-------- Provided material

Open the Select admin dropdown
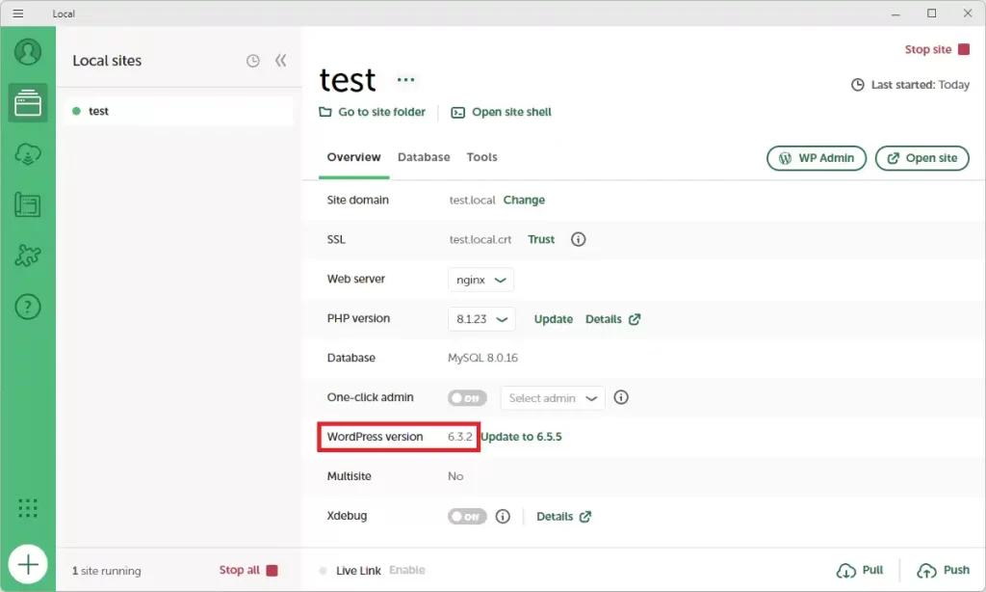The height and width of the screenshot is (592, 986). [x=552, y=398]
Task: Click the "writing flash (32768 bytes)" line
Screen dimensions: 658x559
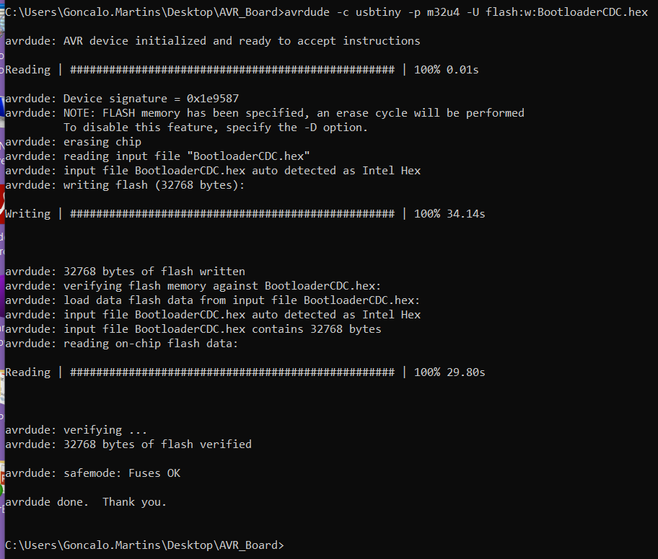Action: click(154, 185)
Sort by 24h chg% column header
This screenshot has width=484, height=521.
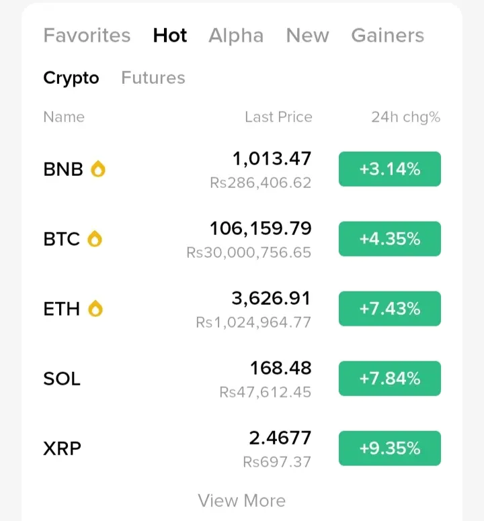(405, 117)
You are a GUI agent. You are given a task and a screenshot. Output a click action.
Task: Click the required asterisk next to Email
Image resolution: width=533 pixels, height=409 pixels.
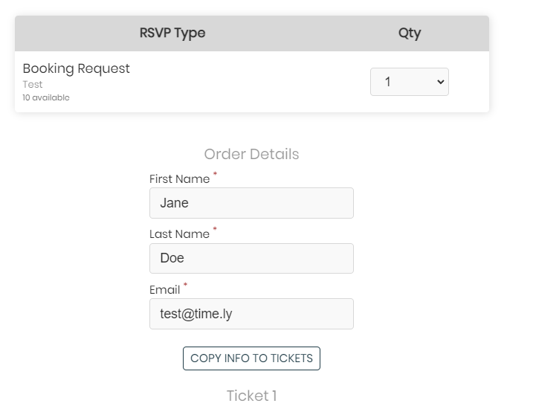pyautogui.click(x=186, y=286)
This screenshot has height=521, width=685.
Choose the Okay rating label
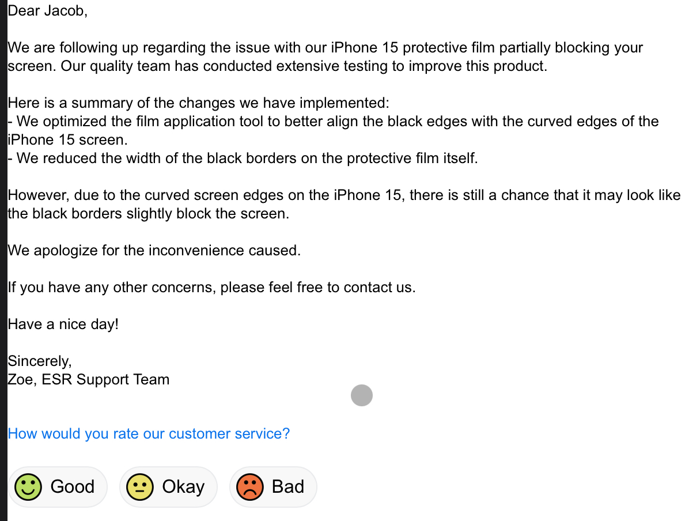(183, 488)
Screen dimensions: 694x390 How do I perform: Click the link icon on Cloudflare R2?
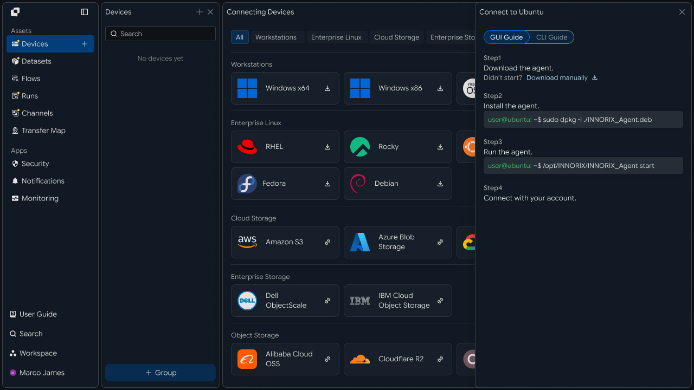tap(440, 359)
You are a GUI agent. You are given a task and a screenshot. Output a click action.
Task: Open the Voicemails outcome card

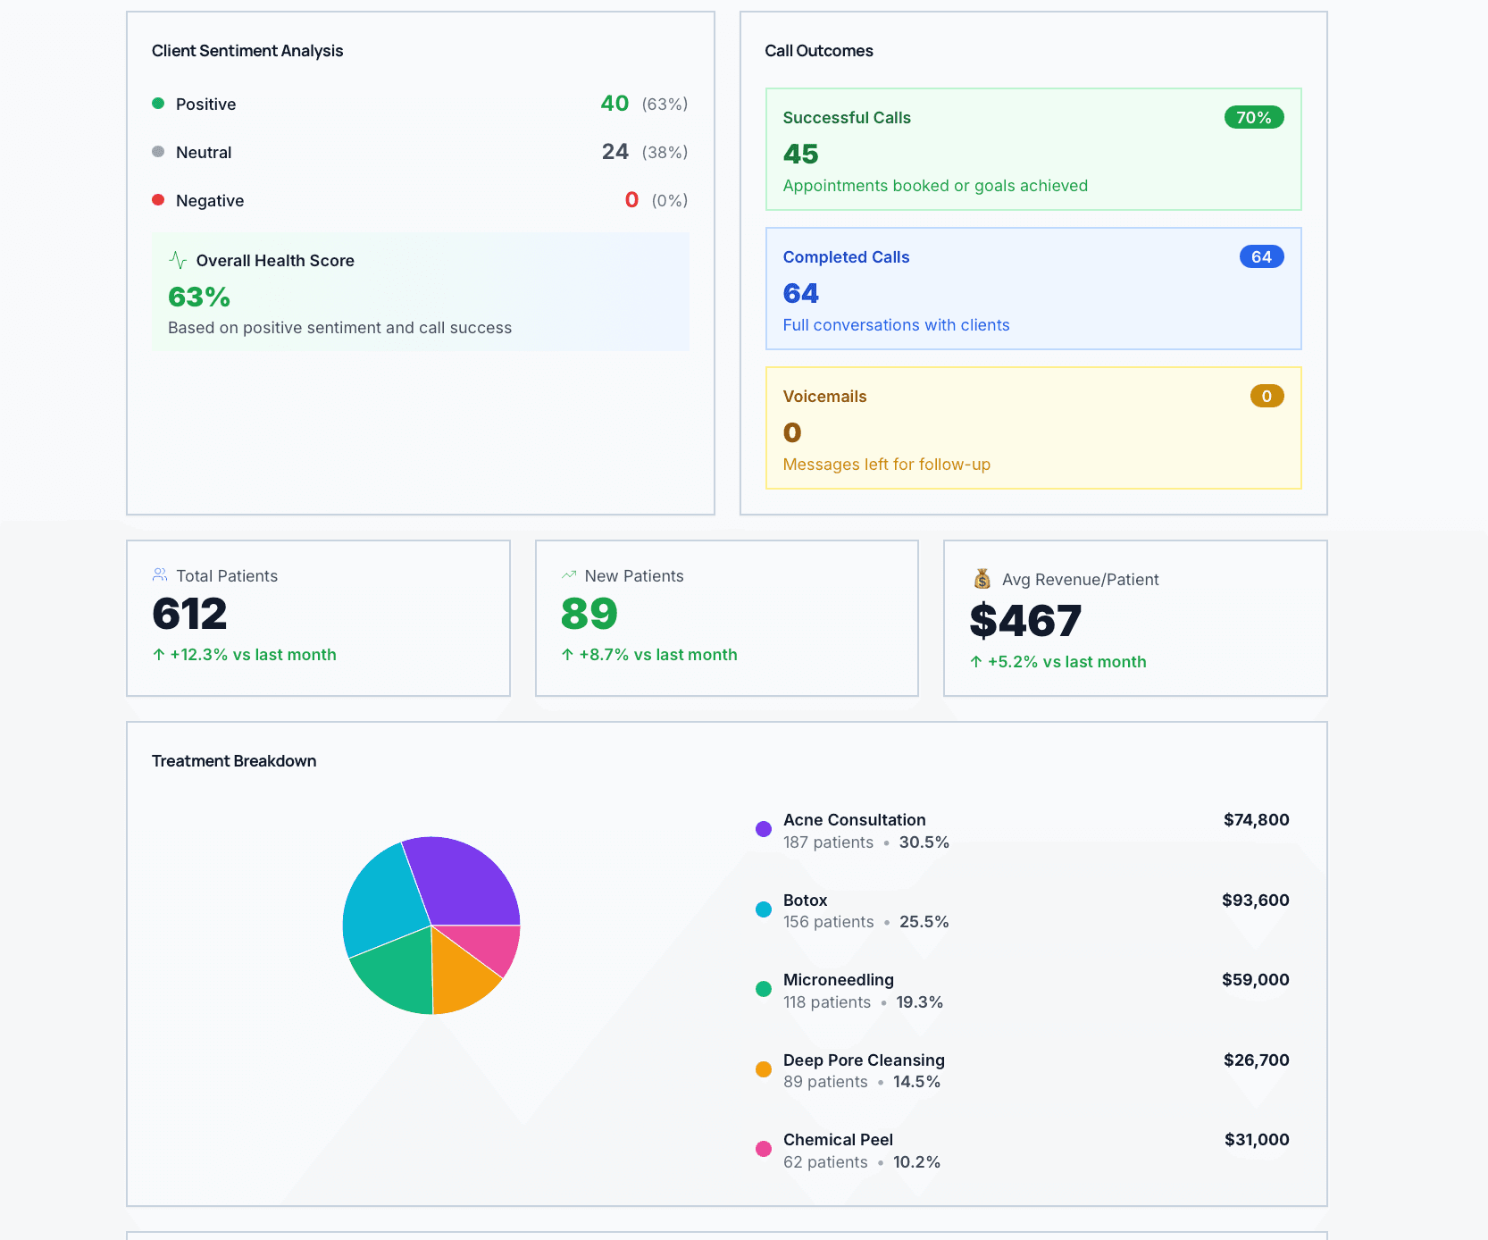click(1032, 429)
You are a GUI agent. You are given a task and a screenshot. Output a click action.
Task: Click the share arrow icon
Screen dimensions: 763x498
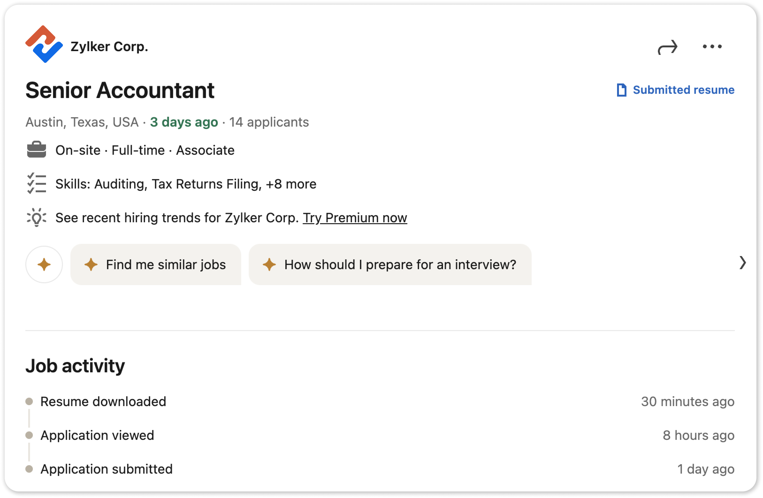[667, 47]
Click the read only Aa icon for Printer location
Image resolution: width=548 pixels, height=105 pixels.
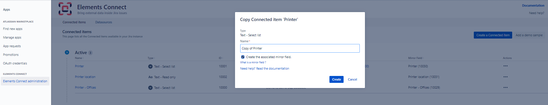pos(150,77)
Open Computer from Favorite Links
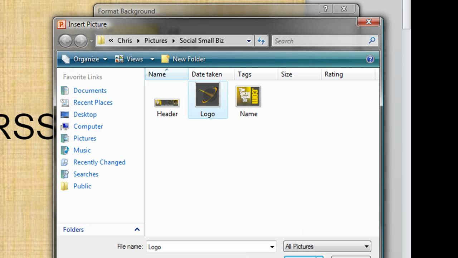The width and height of the screenshot is (458, 258). pyautogui.click(x=88, y=126)
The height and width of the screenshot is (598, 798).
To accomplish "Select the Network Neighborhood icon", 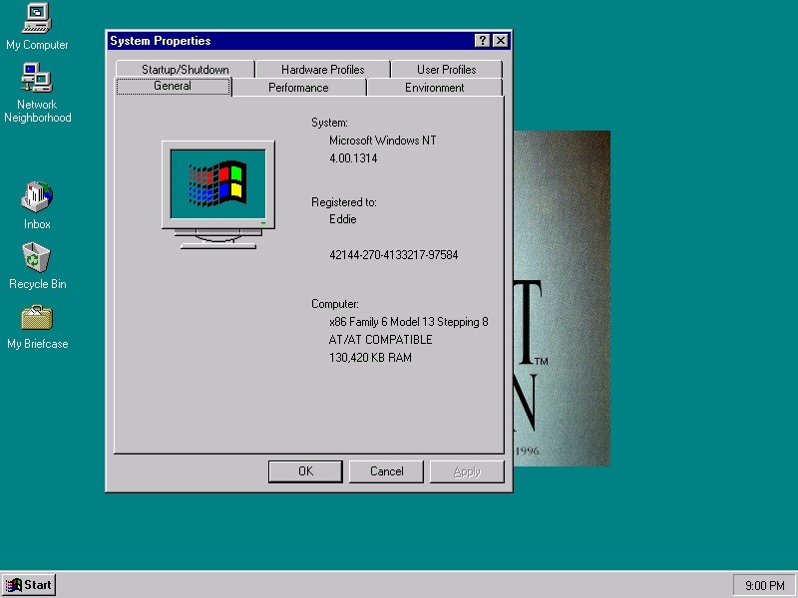I will [x=37, y=78].
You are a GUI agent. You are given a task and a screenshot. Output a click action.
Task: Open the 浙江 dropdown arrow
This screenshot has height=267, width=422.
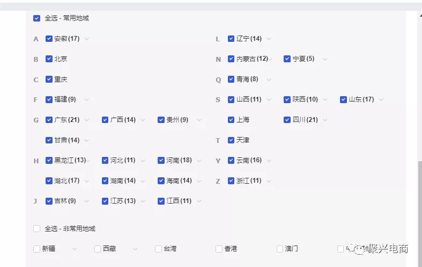[x=268, y=181]
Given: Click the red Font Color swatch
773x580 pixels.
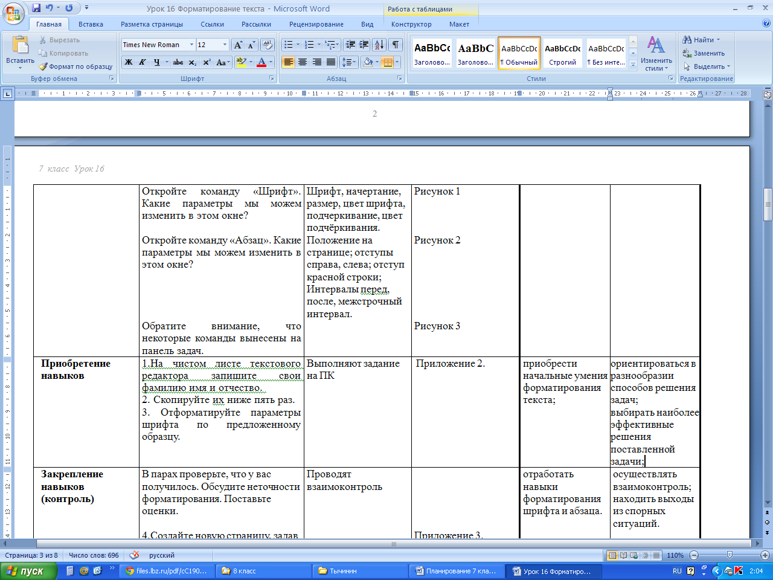Looking at the screenshot, I should (261, 62).
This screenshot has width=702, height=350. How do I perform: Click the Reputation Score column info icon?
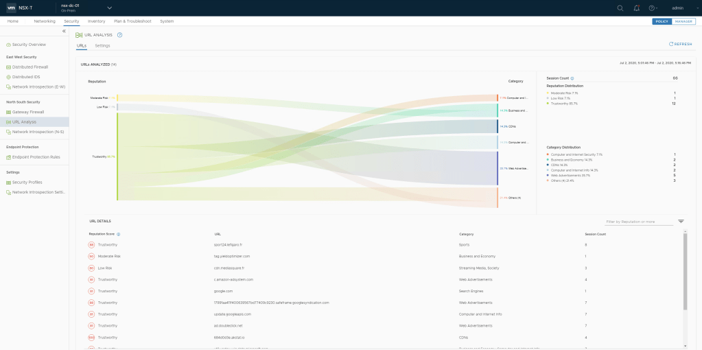tap(118, 234)
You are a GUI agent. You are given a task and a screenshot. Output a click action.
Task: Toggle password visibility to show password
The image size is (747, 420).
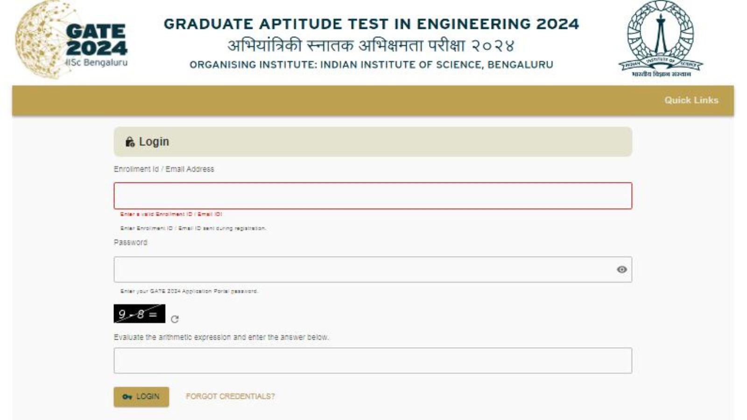[621, 270]
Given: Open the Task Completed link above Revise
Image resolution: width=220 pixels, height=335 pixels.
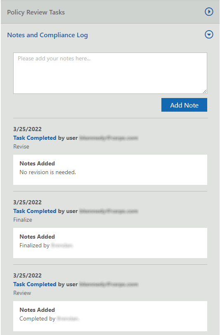Looking at the screenshot, I should pyautogui.click(x=35, y=138).
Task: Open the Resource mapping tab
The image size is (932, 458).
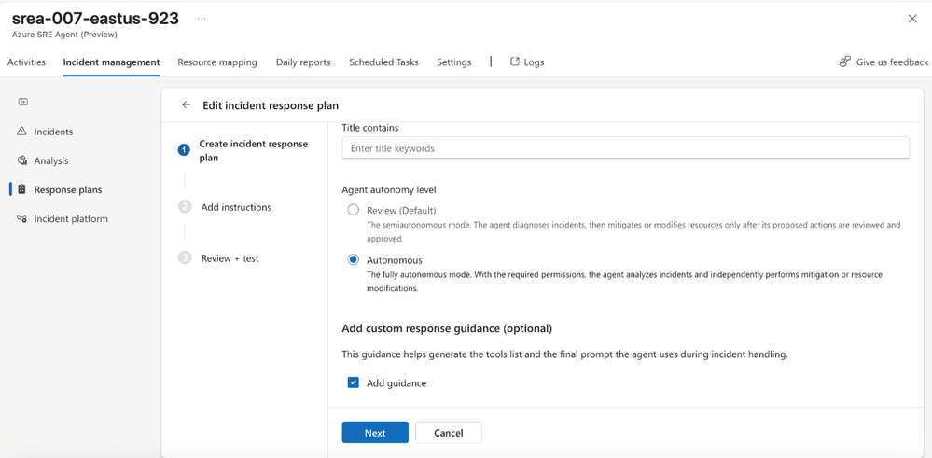Action: tap(217, 62)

----------------

■ **Work order**
In the listing above, find the line with "This screenshot has width=702, height=350." and output every line through the one with "Task: Toggle password", exactly, without the pictures.

■ **Answer to the problem**
This screenshot has width=702, height=350. How do I perform: Click the Reputation Score column info icon?
tap(118, 234)
You are a GUI agent. You are given a task and a screenshot. Output a click action.
Task: Toggle password visibility to show password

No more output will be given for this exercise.